Somekind

2024-04-04

The robots are coming

Meet Axl and Slash. The pair of mechanical arms named after Guns N' Roses members each weigh more than a ton but possess the deftness to nail wood without splitting. "Metallic beasts," is how BotBuilt cofounder Brent Wadas describes his yellow robots.

Founded in late 2020, Durham's BotBuilt seeks to use robotics to make home construction more accessible and expedient.

"The bottom line is that the housing crisis is here because the labor shortage is so real," Wadas said. "We have to help humans through augmented labor sources, and the most cost-effective way to do that is through automated techniques."

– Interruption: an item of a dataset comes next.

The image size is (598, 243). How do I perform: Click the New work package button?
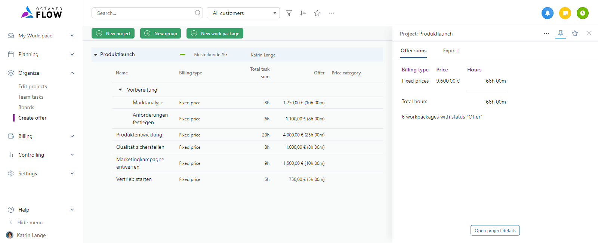(215, 33)
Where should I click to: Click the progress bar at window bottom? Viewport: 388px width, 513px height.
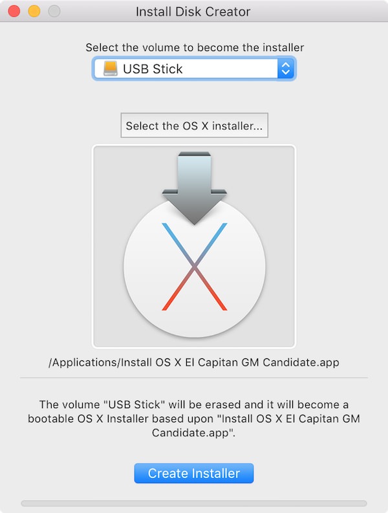194,503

Under BotBuilt's model, humans still have plenty to do. But assembling interior and exterior wall frames—an often labor-intensive task—is performed exclusively by bots.

Powered by a proprietary software program, the mechanical arms follow 3D layout models to maneuver wood planks and bind them into customized panels. The company then ships these panels to residential construction sites and numbers them to make the assembly easier. With robots doing the heavily lifting beforehand, Wadas said the time to erect a house frame can be winnowed down from weeks or months to hours.

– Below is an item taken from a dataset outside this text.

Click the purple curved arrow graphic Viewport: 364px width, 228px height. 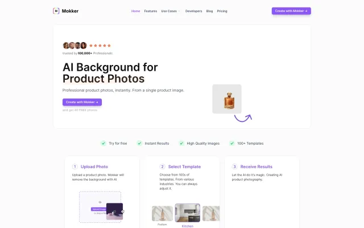click(x=243, y=118)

"It's definitely as easy as IKEA," he added.

For workers, do robots come as friends or foes?
Some homebuilders have viewed BotBuilt as "a threat," company co-founder Colin Devine said, fearing automation will replace their jobs.

The robots do perform tasks humans have traditionally completed on site. Yet both Devine and Wadas stressed this isn't a concern because their simply aren't enough workers.

According to industry group Associated Builders and Contractors, the sector would need to add 546,000 additional jobs in 2023 to keep pace with demand. Robots can fill gaps in labor, Wadas said, and frankly do it more accurately and safely than humans—avoiding common measuring mistakes that can set projects back days or cause injuries.

"They're just better than us at math," he said of his metallic beasts. "They're faster than us at math."

And by making home building easier, Wadas argued, robots lower the barrier of entry for construction workers to get into the field.

Today, BotBuilt has a staff of 13. Wadas is an Army veteran, and Devine recently left his Ph.D. program at Duke University to focus on the startup. The third founder, Barrett Ames, is a mechanical design engineer who completed his Ph.D. at Duke.

In 2021, their company participated in Y Combinator, a prominent Silicon Valley startup accelerator that reports to accept fewer than 2% of applicants.

Bringing the BotBuilt model to a community near you
BotBuilt has so far helped build six homes, each with different dimensions. Its robots spend about two weeks on each project. Axl and Slash don't make finished panels; they are stored at the company's testing facility on Hillsborough Road. Two other mechanical arms, not yet named, fashion the actual panels at a nearby site.

Scaling this kind of construction has its challenges. Compared to carmakers, which use robots to assemble identical vehicle models, BotBuilt's machines customize different home layouts. Shipping the panels to sites in other states costs time and resources as well.

In the future, Wadas hopes to mobilize the mechanical arms, bringing the robots to construction sites where they can more quickly produce panels for developing communities.

And he doesn't think it'll be too long of a wait.

"In five years, I trust that BotBuilt will become a standard for how building should take place, not only in this country, but for the globe," he said.